- _Objective_: Quote the lines of the records word for word, from the line that contains "Teaching Aptitude (14, 571)" through the line that contains "Datenschutz (474, 913)", with both of those lines included.

start Data listing

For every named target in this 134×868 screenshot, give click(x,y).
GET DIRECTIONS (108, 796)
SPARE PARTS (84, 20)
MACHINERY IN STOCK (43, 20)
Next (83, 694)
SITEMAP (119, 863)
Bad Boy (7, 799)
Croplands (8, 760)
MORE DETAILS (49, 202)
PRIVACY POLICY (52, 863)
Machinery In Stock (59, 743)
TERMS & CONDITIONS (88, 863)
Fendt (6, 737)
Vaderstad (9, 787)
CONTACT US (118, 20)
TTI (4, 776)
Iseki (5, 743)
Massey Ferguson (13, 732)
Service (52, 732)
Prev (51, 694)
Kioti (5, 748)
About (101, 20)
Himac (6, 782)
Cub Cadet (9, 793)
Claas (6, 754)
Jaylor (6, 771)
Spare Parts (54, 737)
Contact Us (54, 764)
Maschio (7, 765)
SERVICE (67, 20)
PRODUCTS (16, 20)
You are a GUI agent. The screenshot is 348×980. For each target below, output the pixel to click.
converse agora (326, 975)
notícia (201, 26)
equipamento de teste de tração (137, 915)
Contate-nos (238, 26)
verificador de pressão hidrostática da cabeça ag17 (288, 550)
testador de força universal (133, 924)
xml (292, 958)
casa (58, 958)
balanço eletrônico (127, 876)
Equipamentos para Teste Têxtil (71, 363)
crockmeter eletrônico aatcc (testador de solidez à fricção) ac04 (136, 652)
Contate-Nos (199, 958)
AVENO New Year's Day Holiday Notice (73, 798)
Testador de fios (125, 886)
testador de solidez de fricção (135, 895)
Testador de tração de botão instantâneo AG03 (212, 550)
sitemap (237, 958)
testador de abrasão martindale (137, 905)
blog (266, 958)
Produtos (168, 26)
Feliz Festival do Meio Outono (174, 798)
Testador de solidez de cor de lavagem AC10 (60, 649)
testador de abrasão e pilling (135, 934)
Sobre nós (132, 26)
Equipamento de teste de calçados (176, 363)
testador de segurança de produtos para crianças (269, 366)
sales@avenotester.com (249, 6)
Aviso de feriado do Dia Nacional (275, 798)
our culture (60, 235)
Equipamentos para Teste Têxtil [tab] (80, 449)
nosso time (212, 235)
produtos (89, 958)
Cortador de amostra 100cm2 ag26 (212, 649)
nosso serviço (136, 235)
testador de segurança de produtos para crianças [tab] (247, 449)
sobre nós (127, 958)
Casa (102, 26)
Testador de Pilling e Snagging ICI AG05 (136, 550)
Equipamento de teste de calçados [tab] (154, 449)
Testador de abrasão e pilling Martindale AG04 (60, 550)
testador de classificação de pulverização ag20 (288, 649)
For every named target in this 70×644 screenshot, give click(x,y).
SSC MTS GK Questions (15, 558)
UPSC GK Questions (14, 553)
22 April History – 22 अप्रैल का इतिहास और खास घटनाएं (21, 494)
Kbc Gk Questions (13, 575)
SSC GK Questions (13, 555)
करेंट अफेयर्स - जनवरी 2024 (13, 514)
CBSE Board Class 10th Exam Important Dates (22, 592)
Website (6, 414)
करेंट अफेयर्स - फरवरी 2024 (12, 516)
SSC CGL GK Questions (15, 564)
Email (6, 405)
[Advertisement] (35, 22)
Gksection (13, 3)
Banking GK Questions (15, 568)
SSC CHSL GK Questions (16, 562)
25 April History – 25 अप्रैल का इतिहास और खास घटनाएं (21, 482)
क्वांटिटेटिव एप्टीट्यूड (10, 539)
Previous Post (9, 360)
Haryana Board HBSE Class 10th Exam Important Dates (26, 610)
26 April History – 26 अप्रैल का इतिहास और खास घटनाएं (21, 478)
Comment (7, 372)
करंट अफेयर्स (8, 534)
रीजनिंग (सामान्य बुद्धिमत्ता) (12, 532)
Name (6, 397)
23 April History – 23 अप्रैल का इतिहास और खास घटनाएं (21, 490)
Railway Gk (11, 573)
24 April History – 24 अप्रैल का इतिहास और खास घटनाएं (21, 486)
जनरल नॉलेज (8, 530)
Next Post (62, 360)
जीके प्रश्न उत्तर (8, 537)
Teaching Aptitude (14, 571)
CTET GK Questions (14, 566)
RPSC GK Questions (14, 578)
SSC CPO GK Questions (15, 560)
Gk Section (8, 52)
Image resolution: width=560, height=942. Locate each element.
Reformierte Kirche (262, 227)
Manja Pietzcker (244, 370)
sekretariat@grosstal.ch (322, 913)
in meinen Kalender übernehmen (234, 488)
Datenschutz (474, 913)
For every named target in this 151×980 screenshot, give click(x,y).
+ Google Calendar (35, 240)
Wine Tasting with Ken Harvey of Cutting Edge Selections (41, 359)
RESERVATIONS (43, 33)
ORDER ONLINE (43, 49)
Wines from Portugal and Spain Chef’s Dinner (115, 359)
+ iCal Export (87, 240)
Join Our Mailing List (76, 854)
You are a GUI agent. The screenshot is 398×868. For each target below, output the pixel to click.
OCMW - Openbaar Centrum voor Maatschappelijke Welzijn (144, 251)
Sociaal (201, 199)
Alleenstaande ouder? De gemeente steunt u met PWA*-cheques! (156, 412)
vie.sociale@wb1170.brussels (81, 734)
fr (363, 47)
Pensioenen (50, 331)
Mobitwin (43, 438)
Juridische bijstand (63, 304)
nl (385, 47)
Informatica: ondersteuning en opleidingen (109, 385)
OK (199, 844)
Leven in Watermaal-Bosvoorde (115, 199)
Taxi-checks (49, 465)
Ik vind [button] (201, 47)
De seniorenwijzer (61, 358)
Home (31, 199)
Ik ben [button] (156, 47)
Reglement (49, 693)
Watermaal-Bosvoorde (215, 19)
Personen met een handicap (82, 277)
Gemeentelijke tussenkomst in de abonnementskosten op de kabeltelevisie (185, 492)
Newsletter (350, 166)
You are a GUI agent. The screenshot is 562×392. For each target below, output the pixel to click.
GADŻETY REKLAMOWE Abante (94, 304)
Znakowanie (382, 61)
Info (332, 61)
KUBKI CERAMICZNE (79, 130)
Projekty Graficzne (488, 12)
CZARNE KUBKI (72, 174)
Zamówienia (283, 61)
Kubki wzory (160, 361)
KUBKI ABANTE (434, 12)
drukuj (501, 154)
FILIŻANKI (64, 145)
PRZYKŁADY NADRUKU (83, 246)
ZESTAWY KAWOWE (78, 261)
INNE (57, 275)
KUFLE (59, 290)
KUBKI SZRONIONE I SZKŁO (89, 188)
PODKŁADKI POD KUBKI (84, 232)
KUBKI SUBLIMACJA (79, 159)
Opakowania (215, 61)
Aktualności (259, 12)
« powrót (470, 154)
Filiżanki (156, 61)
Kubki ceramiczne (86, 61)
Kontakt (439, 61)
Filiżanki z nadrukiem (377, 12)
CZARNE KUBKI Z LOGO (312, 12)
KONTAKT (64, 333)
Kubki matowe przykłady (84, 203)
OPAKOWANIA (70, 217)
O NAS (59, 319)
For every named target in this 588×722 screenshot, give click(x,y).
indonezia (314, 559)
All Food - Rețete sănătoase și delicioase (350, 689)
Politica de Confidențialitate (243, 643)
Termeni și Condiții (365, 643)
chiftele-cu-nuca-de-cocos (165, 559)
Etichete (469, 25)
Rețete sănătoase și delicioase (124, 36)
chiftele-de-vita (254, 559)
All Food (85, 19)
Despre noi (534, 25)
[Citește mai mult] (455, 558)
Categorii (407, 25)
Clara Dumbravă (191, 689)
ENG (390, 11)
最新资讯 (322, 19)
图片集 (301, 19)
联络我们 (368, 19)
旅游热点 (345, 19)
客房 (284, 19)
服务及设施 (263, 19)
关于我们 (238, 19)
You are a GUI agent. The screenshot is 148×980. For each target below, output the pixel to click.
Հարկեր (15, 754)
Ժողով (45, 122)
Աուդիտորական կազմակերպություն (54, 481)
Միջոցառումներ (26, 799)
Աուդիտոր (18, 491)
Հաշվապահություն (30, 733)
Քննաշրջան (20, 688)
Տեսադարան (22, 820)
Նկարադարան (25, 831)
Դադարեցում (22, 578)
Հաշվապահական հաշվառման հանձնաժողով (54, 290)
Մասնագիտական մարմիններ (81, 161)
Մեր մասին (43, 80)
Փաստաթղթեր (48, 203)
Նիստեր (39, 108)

end Data listing

- _In response_:
Teaching Aptitude (14, 571)
CTET GK Questions (14, 566)
RPSC GK Questions (14, 578)
SSC CPO GK Questions (15, 560)
Gk Section (8, 52)
Image resolution: width=560, height=942. Locate each element.
Reformierte Kirche (262, 227)
Manja Pietzcker (244, 370)
sekretariat@grosstal.ch (322, 913)
in meinen Kalender übernehmen (234, 488)
Datenschutz (474, 913)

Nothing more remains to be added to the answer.